Actuellement, le projet de loi proposé interdirait les systèmes d’IA jugés nuisibles, notamment les systèmes de reconnaissance faciale dans les espaces publics, les outils de police prédictive et les systèmes de notation sociale.
Les détails du projet de loi qui suscitent un vif débat concernent principalement la protection de la vie privée et du droit d’auteur, comme la question de savoir si l’IA devrait être autorisée à suivre les mouvements des individus dans les lieux publics. La Chine le fait, mais l’UE considère cela comme une violation de la vie privée.
Ou s'il faut permettre à l'IA de reconnaître les émotions, après que le Danemark a utilisé l'IA d'analyse vocale pour déterminer si les appelants d'urgence présentaient des signes d'arrêt cardiaque imminent.
Le projet de loi introduit également des exigences de transparence pour les systèmes d’IA. Par exemple, des systèmes comme ChatGPT devraient indiquer clairement que leur contenu est généré par l’IA et fournir des protections contre la création de contenu illégal.
La participation à des activités d’IA interdites peut entraîner des amendes pouvant aller jusqu’à 40 millions d’euros (43 millions de dollars) ou un montant équivalent à 7 % du chiffre d’affaires annuel mondial d’une entreprise.

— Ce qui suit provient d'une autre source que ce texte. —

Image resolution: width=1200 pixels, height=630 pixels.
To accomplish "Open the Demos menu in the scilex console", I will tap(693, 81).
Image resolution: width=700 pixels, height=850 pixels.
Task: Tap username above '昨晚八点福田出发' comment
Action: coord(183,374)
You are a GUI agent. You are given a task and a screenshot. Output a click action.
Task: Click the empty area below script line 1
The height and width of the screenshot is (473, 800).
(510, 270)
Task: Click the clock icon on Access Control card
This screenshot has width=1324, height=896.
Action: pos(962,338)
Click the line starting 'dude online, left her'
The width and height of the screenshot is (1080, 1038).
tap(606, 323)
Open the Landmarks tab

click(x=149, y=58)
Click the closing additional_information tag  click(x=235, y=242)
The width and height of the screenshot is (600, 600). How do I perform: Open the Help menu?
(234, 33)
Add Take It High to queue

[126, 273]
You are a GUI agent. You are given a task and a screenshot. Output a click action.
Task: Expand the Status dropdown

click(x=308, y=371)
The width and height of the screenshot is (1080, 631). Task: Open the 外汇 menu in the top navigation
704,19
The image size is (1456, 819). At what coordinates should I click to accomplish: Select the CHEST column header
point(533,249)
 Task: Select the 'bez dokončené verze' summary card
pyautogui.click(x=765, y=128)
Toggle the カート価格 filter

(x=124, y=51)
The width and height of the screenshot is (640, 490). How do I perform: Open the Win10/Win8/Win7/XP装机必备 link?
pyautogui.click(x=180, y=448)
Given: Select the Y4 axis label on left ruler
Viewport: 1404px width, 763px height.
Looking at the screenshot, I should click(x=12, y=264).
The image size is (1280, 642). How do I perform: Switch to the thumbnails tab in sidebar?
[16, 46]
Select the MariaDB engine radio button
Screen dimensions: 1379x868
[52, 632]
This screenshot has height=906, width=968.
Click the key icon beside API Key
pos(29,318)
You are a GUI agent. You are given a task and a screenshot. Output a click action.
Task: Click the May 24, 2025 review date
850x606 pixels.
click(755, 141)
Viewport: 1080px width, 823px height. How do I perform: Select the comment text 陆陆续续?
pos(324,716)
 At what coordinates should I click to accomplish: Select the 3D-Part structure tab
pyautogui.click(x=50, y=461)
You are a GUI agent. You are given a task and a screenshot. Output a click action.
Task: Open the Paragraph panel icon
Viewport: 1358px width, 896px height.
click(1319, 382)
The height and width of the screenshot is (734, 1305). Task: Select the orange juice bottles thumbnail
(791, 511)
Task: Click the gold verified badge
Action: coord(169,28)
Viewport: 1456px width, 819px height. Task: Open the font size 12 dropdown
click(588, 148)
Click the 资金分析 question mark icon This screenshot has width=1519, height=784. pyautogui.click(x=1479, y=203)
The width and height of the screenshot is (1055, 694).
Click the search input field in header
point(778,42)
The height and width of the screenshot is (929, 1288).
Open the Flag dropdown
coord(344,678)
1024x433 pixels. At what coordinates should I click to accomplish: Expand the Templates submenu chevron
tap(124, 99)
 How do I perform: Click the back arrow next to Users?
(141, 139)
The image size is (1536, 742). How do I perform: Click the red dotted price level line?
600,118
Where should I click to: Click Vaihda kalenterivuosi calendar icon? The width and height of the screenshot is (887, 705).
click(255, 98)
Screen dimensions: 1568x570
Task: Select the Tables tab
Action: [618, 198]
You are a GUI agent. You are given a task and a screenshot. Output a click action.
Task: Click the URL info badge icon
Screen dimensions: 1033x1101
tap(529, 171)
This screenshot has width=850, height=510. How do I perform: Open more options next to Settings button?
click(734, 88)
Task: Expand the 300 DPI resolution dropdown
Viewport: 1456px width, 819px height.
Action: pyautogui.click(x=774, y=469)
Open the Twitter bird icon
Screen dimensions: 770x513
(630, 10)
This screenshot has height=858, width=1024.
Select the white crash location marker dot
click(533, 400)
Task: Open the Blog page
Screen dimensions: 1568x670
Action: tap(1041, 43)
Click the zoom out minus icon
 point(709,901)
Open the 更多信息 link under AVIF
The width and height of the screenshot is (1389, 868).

Mais les sanctions seront proportionnées et prendront en compte la position sur le marché des petits fournisseurs, ce qui suggère qu’il pourrait y avoir une « clémence » pour les startups.
Tout le monde n’est pas contre ce projet de loi.
Début juillet, l’association professionnelle Digital Europe, qui comprend SAP et Ericsson, a qualifié le projet de règles de « document avec lequel nous pouvons travailler ».
« Il existe encore un certain nombre de domaines qui peuvent être améliorés pour garantir que l’Europe devienne un pôle compétitif pour l’innovation en matière d’IA », a déclaré Digital Europe.
« Nous écouterons toutes les préoccupations et toutes les parties prenantes lorsque nous traiterons de la réglementation de l'IA, mais nous sommes fermement déterminés à fournir des règles claires et applicables », a déclaré à CNN Brando Benifei, membre du parlement italien qui a contribué à la rédaction du projet de loi.
« Notre travail peut influencer positivement le débat et l’orientation mondiaux en matière d’IA et de son impact sur les droits fondamentaux sans entraver la poursuite de l’innovation nécessaire », a-t-il déclaré.